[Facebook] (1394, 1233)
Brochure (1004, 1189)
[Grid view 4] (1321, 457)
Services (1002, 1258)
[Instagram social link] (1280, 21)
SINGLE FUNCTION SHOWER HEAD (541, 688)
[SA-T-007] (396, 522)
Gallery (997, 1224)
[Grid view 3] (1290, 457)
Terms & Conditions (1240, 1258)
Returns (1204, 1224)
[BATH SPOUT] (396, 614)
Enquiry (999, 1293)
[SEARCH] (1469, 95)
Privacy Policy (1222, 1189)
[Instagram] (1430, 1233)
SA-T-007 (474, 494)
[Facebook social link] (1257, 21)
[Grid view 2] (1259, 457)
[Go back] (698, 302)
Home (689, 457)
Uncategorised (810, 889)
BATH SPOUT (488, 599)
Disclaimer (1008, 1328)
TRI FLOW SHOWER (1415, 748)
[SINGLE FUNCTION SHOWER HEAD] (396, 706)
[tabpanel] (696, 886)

###

> What is needed
Give back all the data exactly as written.

> Problem solution
[Facebook] (1394, 1233)
Brochure (1004, 1189)
[Grid view 4] (1321, 457)
Services (1002, 1258)
[Instagram social link] (1280, 21)
SINGLE FUNCTION SHOWER HEAD (541, 688)
[SA-T-007] (396, 522)
Gallery (997, 1224)
[Grid view 3] (1290, 457)
Terms & Conditions (1240, 1258)
Returns (1204, 1224)
[BATH SPOUT] (396, 614)
Enquiry (999, 1293)
[SEARCH] (1469, 95)
Privacy Policy (1222, 1189)
[Instagram] (1430, 1233)
SA-T-007 (474, 494)
[Facebook social link] (1257, 21)
[Grid view 2] (1259, 457)
[Go back] (698, 302)
Home (689, 457)
Uncategorised (810, 889)
BATH SPOUT (488, 599)
Disclaimer (1008, 1328)
TRI FLOW SHOWER (1415, 748)
[SINGLE FUNCTION SHOWER HEAD] (396, 706)
[tabpanel] (696, 886)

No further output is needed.